=== Section Start ===

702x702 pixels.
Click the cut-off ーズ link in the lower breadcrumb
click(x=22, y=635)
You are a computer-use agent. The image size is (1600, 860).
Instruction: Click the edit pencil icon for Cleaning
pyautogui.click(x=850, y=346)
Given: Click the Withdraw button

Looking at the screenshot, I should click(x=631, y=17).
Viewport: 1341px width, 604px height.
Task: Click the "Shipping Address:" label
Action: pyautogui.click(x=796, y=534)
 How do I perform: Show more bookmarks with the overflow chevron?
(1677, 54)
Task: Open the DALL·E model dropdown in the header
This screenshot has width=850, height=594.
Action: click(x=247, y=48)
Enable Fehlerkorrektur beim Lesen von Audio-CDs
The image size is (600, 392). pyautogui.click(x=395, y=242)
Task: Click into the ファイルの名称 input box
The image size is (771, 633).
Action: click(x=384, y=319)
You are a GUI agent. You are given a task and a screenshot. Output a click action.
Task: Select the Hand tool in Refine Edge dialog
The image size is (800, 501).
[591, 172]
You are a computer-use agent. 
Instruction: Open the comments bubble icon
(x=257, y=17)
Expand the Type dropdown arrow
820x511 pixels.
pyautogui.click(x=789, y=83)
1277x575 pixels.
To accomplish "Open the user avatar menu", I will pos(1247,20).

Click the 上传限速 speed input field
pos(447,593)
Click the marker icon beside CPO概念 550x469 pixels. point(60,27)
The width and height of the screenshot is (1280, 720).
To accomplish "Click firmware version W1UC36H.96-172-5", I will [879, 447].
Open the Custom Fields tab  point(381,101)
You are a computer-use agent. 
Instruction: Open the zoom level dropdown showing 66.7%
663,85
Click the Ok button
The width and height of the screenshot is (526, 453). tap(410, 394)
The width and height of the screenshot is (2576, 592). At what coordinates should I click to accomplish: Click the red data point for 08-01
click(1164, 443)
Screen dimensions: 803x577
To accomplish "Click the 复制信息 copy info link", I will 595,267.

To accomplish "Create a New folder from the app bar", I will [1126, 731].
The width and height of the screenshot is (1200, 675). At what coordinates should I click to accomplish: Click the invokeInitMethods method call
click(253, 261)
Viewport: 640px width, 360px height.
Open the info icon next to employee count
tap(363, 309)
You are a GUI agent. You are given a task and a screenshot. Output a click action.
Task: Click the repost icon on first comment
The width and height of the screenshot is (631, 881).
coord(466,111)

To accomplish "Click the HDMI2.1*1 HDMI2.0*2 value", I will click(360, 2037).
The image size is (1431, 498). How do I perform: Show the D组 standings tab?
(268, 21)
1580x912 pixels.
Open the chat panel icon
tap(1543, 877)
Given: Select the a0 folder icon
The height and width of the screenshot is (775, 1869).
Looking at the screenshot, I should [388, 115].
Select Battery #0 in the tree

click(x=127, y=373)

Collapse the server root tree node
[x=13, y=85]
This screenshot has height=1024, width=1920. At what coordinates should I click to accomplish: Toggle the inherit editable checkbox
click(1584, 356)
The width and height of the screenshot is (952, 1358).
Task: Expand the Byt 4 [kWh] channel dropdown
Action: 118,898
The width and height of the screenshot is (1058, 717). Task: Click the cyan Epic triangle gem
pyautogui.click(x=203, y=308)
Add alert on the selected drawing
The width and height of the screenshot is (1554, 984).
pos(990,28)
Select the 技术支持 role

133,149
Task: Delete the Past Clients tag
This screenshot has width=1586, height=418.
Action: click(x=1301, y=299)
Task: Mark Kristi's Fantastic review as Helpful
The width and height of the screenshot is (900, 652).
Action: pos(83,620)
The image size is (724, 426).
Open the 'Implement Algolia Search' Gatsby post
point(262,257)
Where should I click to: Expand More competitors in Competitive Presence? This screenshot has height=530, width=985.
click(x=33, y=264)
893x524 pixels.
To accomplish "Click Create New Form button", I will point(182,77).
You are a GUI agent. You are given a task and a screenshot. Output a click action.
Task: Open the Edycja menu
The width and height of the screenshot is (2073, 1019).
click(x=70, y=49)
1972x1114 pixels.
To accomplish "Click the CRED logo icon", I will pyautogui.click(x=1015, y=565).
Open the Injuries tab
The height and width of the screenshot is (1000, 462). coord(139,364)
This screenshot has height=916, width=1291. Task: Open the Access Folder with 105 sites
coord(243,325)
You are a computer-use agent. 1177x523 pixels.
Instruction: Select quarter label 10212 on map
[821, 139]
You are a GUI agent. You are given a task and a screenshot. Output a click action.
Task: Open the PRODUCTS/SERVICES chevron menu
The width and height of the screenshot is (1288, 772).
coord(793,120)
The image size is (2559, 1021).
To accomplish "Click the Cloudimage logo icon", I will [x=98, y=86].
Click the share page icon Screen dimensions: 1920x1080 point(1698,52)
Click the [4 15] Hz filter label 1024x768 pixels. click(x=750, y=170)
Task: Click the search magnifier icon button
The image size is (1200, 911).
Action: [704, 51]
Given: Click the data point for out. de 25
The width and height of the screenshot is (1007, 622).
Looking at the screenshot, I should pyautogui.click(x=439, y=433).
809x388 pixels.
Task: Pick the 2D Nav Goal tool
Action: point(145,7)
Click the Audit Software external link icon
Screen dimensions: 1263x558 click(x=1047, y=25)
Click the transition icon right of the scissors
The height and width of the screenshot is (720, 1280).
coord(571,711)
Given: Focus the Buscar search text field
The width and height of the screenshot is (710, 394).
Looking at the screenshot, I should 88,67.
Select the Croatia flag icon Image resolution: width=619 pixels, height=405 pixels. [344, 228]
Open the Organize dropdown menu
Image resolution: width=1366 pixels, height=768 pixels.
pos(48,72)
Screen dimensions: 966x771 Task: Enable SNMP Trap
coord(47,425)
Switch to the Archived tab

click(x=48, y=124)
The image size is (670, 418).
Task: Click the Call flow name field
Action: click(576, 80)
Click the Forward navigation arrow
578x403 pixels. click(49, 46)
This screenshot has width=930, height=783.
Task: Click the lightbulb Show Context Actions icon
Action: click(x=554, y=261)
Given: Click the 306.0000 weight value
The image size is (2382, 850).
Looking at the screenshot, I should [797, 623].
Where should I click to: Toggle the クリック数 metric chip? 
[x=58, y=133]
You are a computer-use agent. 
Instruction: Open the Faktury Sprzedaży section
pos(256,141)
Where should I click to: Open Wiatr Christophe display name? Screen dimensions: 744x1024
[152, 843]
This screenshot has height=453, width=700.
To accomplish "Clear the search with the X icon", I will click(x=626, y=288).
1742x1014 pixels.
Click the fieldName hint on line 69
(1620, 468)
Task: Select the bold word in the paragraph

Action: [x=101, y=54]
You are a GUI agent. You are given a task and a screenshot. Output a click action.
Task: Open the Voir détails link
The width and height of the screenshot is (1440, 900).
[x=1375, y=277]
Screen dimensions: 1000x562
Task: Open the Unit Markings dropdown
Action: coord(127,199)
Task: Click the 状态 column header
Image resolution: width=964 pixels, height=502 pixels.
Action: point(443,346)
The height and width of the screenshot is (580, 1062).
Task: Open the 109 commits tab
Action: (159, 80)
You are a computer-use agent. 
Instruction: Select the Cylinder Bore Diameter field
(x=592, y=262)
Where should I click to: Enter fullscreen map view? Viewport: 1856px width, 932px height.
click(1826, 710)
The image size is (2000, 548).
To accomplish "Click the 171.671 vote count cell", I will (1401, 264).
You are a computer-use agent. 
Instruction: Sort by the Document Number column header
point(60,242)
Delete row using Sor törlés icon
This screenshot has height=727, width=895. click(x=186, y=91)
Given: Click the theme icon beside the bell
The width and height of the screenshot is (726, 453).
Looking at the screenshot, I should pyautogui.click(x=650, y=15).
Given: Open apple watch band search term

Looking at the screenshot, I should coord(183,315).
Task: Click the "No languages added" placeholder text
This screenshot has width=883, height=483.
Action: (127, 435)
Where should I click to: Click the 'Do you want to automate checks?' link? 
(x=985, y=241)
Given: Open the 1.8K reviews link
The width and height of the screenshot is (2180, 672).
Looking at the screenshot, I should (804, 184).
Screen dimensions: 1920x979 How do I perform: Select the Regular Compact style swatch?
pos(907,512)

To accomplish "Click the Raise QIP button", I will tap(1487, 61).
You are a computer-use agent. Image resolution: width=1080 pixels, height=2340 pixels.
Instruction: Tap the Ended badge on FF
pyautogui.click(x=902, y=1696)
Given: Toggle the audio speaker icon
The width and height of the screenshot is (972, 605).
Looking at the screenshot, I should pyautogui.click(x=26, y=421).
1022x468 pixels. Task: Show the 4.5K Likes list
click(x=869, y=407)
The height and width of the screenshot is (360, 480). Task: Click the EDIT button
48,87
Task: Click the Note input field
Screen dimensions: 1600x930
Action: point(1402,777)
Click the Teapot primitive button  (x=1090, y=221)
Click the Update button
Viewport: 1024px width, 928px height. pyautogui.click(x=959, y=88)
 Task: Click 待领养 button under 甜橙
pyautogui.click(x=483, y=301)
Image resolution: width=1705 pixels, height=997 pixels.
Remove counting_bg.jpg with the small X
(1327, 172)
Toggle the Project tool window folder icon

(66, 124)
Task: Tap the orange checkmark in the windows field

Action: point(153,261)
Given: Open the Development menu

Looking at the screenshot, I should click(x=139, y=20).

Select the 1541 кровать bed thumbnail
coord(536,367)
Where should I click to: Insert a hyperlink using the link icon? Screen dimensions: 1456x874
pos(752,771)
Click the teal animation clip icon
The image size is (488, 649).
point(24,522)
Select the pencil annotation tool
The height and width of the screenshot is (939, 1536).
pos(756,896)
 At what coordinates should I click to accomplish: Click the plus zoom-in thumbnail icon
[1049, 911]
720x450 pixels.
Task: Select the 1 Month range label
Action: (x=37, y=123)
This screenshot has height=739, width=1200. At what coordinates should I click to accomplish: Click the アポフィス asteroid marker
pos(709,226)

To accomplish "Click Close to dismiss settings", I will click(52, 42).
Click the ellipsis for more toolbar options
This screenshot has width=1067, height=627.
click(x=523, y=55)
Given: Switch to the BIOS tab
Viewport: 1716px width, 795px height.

=== Section End ===

**WHAT IS NEEDED:**
Give back exactly what runs from the first line of the listing above to the line that contains "Task: Click into the ファイルの名称 input box", keeping both end lines.

**PROBLEM SOLUTION:**
702x702 pixels.
Click the cut-off ーズ link in the lower breadcrumb
click(x=22, y=635)
You are a computer-use agent. The image size is (1600, 860).
Instruction: Click the edit pencil icon for Cleaning
pyautogui.click(x=850, y=346)
Given: Click the Withdraw button

Looking at the screenshot, I should click(x=631, y=17).
Viewport: 1341px width, 604px height.
Task: Click the "Shipping Address:" label
Action: pyautogui.click(x=796, y=534)
 How do I perform: Show more bookmarks with the overflow chevron?
(1677, 54)
Task: Open the DALL·E model dropdown in the header
This screenshot has width=850, height=594.
Action: click(x=247, y=48)
Enable Fehlerkorrektur beim Lesen von Audio-CDs
The image size is (600, 392). pyautogui.click(x=395, y=242)
Task: Click into the ファイルの名称 input box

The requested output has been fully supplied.